Ingredients
4-5 lbs. pork shoulder/pork butt trimmed of excess fat
1 tablespoon olive oil
Wet Rub
2 tablespoons toasted sesame seed oil
2 tablespoons ginger powder
1 tablespoon garlic powder
1 tsp EACH salt, onion powder
1/2 teaspoon black pepper
Slow Cooker Sauce
1/2 cup coconut milk
1/2 cup reduced sodium soy sauce
1/3 cup Japanese sweet rice wine/mirinmay substitute dry sherry
1/4 cup Asian sweet chili sauce
2 tablespoons fish sauce
1 tablespoon Sriracha/ Asian hot chili sauce
1 tablespoon cornstarch
1 cup hoi son sauce (or bbq sauce)
- Lightly spray a 6 qt + slow cooker with nonstick cooking spray. Set aside.

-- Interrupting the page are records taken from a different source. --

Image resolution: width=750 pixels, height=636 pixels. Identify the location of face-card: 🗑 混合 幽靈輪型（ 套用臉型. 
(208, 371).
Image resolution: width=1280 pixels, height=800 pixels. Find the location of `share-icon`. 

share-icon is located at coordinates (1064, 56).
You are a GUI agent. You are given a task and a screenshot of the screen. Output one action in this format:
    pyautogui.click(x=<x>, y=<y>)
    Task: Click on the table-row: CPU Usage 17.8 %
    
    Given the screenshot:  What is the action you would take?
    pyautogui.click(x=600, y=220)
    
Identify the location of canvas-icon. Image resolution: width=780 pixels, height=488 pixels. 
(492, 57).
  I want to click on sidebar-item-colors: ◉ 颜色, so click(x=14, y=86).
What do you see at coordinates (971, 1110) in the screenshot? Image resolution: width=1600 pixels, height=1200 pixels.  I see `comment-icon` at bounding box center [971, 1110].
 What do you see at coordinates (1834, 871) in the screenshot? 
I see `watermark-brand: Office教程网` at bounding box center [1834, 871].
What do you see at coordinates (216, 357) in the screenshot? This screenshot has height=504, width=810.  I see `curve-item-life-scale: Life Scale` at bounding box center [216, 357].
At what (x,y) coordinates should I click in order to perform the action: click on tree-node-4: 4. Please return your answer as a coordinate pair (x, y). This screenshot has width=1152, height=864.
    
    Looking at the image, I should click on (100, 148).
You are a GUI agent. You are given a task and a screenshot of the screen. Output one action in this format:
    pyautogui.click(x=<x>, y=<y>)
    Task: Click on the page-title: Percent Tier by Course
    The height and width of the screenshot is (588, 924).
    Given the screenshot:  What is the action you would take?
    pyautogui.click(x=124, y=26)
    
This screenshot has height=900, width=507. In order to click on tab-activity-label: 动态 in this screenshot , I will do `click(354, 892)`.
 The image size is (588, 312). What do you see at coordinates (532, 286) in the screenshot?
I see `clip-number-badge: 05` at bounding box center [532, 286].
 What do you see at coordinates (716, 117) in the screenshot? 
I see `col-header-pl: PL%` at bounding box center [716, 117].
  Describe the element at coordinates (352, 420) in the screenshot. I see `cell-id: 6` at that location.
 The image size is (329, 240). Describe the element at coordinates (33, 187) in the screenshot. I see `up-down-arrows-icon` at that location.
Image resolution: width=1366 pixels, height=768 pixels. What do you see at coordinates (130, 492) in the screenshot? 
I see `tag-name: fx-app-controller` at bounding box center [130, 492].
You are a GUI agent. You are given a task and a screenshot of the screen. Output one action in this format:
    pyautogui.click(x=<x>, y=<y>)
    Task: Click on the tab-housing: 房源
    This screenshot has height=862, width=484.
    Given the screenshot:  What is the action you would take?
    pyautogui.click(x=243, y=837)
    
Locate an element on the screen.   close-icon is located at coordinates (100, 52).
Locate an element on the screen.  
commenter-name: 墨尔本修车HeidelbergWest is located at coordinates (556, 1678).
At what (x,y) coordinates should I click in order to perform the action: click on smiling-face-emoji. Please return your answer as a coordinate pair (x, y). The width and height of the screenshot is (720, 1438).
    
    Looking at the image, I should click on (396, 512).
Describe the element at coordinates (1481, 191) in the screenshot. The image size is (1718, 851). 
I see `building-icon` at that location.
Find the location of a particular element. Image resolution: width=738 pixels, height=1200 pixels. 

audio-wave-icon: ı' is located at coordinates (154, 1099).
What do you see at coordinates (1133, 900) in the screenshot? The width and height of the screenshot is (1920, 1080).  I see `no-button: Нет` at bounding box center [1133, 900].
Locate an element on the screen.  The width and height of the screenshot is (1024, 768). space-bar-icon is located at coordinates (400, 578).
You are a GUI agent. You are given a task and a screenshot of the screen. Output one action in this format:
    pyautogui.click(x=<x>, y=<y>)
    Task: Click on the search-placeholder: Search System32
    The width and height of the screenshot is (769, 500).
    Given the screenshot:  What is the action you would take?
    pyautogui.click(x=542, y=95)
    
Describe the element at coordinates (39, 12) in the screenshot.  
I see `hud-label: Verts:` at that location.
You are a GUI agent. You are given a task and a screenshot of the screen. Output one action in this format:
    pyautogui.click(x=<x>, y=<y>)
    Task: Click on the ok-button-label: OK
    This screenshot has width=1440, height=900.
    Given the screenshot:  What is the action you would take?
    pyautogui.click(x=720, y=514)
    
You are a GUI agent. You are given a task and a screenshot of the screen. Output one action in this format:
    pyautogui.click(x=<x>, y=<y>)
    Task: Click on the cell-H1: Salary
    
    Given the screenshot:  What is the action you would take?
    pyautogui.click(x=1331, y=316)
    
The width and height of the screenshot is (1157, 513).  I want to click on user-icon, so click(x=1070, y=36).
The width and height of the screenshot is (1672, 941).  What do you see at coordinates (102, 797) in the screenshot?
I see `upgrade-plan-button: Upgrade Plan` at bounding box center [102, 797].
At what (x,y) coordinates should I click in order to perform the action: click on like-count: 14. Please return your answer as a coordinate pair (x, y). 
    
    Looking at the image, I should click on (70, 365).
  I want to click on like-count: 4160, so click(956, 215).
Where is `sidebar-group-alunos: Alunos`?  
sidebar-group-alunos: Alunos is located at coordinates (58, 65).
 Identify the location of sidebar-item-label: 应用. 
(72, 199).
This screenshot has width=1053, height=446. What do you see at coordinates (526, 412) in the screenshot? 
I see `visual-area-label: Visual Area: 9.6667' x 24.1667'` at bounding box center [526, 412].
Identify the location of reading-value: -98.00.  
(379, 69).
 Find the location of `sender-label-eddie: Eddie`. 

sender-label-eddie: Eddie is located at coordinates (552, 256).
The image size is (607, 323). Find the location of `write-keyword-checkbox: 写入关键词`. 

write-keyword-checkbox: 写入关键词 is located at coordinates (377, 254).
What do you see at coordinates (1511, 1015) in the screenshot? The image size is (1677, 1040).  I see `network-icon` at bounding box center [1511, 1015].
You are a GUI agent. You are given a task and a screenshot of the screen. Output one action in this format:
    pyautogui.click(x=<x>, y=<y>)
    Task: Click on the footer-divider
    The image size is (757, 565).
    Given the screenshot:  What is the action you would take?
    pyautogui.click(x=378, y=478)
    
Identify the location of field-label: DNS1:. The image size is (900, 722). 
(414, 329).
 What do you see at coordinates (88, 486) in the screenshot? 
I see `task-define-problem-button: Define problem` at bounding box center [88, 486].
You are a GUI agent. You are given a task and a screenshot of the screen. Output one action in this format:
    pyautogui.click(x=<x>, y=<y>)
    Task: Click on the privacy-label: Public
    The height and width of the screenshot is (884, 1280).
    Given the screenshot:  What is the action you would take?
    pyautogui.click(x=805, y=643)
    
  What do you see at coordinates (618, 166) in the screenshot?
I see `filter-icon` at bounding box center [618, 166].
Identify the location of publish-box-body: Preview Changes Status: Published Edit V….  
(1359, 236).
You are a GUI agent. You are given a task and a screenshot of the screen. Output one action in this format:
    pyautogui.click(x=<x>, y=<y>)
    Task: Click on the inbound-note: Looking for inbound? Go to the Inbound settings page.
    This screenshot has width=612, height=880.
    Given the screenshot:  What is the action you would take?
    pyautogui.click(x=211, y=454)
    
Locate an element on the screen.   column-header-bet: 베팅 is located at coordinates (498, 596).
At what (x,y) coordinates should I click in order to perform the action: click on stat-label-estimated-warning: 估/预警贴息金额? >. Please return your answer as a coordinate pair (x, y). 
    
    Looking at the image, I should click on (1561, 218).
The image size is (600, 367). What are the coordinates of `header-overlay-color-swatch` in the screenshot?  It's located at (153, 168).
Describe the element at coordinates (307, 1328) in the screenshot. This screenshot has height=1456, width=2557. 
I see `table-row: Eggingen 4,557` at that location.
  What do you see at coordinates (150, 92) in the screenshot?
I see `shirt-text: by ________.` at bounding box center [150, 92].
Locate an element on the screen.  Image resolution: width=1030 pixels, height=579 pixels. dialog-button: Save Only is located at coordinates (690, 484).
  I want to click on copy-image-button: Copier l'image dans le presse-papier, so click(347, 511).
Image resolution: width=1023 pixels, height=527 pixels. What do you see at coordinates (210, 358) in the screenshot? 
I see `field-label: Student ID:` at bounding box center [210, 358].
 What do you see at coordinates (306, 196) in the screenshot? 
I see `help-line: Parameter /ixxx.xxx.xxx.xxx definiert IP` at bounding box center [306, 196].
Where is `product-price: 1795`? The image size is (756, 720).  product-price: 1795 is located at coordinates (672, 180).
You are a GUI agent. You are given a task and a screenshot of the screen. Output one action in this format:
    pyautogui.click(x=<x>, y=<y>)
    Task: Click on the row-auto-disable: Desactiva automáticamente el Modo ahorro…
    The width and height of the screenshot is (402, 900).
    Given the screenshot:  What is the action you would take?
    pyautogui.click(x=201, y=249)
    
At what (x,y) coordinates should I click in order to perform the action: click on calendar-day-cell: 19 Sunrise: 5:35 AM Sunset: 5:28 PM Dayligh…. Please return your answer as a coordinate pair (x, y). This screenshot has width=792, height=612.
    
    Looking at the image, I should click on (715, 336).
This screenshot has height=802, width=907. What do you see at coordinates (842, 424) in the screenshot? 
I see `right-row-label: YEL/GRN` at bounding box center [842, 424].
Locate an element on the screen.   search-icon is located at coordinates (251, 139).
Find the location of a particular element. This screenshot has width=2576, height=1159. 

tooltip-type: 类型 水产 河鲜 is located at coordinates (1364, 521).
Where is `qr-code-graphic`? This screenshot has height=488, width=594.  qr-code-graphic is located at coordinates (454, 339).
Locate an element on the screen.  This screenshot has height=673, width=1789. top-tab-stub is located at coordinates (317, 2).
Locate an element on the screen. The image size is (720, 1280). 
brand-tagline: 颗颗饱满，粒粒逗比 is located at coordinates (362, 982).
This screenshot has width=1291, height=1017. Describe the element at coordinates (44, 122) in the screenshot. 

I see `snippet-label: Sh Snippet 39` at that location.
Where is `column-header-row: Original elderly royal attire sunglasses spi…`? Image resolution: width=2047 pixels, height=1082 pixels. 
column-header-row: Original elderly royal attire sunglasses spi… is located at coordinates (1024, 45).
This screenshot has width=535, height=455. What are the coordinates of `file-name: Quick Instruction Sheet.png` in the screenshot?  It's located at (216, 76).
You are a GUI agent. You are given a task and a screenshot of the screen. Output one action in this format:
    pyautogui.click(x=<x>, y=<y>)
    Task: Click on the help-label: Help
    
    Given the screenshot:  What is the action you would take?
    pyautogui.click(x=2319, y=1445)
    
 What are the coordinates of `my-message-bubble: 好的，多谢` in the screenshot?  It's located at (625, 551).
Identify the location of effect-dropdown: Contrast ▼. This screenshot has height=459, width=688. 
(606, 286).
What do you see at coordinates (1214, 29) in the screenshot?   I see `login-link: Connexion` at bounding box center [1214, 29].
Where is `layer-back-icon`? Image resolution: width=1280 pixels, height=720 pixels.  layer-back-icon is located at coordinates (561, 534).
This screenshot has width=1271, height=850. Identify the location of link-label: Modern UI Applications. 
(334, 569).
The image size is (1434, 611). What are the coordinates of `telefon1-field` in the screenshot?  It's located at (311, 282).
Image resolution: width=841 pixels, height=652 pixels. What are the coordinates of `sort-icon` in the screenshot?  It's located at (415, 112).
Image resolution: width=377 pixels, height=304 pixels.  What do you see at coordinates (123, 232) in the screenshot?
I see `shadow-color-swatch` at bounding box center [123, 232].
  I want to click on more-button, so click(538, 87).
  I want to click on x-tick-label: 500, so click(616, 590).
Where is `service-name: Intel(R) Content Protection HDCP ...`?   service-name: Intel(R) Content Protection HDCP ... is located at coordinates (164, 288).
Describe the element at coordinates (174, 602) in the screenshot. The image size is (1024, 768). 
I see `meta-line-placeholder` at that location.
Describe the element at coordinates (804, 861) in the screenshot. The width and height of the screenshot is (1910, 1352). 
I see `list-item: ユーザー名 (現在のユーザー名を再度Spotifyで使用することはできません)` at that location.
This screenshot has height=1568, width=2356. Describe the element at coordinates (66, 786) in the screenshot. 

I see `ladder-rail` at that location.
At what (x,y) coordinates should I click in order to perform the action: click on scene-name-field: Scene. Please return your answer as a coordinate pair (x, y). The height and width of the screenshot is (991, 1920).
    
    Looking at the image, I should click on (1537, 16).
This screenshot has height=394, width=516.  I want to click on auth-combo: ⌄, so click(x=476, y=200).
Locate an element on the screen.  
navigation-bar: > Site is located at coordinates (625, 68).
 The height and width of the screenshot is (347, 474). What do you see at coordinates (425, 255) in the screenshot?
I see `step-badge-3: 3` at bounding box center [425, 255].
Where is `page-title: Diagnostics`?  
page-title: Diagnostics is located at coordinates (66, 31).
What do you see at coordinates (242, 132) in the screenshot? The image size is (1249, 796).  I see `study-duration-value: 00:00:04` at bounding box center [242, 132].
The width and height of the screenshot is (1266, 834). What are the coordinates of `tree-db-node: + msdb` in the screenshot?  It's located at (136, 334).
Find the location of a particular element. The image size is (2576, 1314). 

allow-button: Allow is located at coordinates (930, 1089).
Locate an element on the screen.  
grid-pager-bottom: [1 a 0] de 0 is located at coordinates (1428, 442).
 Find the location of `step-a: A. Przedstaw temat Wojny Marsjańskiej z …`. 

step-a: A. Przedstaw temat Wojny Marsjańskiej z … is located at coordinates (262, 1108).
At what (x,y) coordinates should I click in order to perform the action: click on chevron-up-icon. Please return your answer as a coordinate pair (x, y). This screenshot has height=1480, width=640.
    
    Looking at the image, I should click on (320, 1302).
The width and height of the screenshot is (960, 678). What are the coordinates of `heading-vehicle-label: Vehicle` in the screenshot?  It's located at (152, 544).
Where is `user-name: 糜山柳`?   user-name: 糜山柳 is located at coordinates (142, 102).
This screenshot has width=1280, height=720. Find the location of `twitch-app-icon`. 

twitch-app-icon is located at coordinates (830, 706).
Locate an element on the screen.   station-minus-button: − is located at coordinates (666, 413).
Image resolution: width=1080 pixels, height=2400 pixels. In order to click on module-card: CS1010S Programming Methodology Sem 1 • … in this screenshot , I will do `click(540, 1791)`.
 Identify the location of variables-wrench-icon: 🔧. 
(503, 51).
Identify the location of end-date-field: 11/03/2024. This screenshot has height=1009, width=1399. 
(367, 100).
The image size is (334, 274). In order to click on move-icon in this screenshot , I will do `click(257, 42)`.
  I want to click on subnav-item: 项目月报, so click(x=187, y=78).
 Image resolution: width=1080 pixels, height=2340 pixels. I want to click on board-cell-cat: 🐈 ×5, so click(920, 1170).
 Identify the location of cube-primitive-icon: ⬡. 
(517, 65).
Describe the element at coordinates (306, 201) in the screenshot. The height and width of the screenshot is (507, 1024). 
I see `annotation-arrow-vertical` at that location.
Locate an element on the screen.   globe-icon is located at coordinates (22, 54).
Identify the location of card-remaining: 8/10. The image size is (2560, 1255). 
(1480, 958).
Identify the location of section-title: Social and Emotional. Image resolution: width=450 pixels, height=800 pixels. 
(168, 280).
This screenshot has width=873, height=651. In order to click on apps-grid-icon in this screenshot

- Whisk together all of the Wet Spice Rub ingredients together in a medium bowl then massage it evenly all over the pork. Heat 1 tablespoon olive oil over high heat in a large nonstick skillet. Using tongs or 2 forks, sear pork on all sides until lightly browned. Place pork in prepared slow cooker.
- In a medium bowl, whisk together Slow Cooker Sauce ingredients (not Caramel Sauce) and pour all over pork.
- Cook on LOW for 8 to 10 hours or on HIGH for 5-6 hours OR until pork is fall apart tender and easily shreds with a fork. At this point, remove pork to a cutting board until it is cool enough to shred.
- Meanwhile, remove all of the sauce left in the slow cooker to a measuring cup. If there is less than 2 ½ cups then add enough water to equal 2 ½ cup. Set aside. You can add shredded pork back to the slow cooker now that you have removed the sauce.
- Put hoi san sauce in pan and heat. Slowly whisk in the 2 ½ cups Slow Cooker Sauce and simmer over medium high heat, whisking constantly until reduced and thickened, approximately 7-10 minutes. Pour desired amount of sauce over shredded pork and toss until evenly coated with a spatula. Add additional sriracha for spicier if desired.